La deuxième pression, pour moi, c’est le matraquage. D’ici quelques années, certains voudraient que tout soit en produits naturels. J’ai envie de dire : pourquoi pas ! Mais cela me semble être une absurdité totale si on ne le fait pas pour les médicaments à base de produits de synthèse, qui, eux, sont considérés comme bons pour la santé. Ils sont même meilleurs que certains médicaments bio. Pourtant, on ne les remet pas en cause. Si on veut passer sur des produits naturels, il faut être logique jusqu’au bout et arrêter les produits de synthèse pour l’anesthésie, la chimiothérapie, la pilule, l’antidépresseur, etc. Je ne suis pas contre le bio. Si demain on a que des produits naturels, c’est très bien. Mais ce doit être le fruit d’un travail de recherche dans le temps et non un couperet administratif.

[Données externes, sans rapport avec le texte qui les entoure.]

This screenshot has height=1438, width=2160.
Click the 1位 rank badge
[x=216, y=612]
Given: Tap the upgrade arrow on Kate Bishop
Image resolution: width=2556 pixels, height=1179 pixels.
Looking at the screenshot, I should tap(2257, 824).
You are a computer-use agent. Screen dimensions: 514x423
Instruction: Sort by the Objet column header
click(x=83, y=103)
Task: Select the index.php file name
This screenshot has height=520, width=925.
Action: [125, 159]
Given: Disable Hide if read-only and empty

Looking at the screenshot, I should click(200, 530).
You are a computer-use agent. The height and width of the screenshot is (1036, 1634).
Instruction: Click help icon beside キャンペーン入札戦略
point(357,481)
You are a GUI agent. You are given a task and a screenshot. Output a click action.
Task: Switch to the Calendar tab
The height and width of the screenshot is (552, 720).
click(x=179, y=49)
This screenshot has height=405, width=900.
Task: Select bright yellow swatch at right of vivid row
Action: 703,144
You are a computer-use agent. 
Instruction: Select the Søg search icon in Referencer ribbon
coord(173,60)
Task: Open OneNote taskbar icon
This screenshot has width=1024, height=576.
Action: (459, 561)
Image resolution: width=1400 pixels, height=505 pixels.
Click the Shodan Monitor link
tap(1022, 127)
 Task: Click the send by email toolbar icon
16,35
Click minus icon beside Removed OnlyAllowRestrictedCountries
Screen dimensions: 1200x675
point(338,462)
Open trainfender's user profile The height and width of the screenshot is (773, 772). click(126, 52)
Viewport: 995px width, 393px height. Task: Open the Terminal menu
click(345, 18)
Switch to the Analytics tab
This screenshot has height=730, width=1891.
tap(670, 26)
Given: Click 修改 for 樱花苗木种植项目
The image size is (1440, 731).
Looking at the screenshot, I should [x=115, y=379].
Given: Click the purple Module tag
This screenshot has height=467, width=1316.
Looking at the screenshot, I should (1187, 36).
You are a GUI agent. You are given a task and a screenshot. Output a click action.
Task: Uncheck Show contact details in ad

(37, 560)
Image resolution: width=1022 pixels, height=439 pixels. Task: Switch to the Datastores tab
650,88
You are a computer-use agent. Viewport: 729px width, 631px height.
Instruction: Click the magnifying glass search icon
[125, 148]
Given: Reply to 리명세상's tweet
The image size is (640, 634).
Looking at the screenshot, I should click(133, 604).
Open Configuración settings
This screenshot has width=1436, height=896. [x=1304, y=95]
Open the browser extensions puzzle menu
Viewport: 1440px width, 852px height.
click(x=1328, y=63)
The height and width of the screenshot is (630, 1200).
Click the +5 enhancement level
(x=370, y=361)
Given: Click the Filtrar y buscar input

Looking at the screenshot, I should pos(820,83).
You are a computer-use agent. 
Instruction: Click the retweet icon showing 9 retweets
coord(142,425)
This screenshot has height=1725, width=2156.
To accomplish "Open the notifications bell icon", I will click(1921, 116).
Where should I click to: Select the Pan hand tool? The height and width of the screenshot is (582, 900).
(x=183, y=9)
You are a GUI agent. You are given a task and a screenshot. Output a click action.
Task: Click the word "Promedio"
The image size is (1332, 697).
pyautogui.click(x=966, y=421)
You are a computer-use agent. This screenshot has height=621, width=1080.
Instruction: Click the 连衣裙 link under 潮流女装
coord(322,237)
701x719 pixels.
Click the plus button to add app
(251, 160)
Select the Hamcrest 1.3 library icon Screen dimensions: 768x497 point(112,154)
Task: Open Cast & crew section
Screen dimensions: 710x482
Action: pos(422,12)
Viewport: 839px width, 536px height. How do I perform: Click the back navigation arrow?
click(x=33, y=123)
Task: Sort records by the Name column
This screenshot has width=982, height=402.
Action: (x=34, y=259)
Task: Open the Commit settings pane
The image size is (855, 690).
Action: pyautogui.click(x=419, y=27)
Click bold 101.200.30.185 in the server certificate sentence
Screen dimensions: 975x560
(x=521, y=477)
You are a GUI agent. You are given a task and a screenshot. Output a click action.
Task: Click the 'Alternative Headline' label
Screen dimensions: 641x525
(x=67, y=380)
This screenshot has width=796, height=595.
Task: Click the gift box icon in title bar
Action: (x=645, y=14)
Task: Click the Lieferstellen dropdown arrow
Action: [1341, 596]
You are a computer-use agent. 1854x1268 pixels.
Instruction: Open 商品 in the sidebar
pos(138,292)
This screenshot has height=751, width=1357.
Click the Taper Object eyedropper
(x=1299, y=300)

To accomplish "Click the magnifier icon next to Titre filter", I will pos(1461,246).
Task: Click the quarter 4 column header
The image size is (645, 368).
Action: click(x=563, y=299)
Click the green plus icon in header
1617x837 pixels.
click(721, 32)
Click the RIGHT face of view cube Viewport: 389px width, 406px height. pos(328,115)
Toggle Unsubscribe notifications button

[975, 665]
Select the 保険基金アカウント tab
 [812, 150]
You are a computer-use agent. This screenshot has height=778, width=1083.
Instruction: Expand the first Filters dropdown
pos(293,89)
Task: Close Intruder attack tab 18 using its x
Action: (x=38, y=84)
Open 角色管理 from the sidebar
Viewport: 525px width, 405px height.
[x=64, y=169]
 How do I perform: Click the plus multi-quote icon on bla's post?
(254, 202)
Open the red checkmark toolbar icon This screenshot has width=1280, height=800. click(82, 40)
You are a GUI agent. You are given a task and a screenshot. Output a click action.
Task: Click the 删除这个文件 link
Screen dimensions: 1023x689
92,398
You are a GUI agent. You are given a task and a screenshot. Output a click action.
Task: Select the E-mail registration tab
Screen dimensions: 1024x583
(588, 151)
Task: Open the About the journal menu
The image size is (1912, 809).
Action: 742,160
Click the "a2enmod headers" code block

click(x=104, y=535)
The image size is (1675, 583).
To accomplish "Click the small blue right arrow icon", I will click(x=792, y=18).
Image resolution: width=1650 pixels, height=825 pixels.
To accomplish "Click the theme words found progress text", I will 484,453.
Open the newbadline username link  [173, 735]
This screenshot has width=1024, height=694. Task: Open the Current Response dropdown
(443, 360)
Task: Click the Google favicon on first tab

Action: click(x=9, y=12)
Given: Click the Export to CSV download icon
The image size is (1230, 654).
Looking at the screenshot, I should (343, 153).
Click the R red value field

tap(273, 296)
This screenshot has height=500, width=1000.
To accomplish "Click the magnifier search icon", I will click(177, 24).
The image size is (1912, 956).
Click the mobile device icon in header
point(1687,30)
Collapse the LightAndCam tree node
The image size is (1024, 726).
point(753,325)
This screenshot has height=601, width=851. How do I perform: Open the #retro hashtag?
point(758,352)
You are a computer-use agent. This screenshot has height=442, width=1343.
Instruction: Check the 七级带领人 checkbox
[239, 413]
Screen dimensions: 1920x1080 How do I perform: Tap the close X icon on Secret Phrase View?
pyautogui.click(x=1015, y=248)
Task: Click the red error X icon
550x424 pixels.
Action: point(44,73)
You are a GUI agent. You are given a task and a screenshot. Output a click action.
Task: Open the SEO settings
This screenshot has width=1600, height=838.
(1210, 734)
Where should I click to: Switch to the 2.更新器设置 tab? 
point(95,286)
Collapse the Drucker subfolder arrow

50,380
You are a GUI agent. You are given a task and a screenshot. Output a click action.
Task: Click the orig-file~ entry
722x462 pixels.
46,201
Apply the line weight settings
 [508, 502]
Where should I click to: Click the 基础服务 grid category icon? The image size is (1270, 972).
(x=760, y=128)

Vous voulez apporter des réponses à des questions non posées. Quelles sont-elles ?

C’est d’abord essayer de comprendre pourquoi j’ai fait tel ou tel choix technique, essayer de comprendre qu’est ce qui m’a motivé à tel ou tel système. En agriculture, quand on entre dans un système, on y est pour plusieurs années. On ne peut pas changer du jour au lendemain. Il faut plusieurs années d’investissements, financier et technique, afin d’obtenir des résultats. Ce qui n’est pas une option. Notre rythme est lent, avec des conditions climatiques qui changent chaque année. Mais le but est d’améliorer, d’avancer le mieux possible, par rapport à la recherche et aux attentes sociétales.

Les questions touchent plusieurs domaines. Il y a celle des produits de synthèse, évoquée précédemment, l’eau, l’utilisation du glyphosate, les subventions, etc.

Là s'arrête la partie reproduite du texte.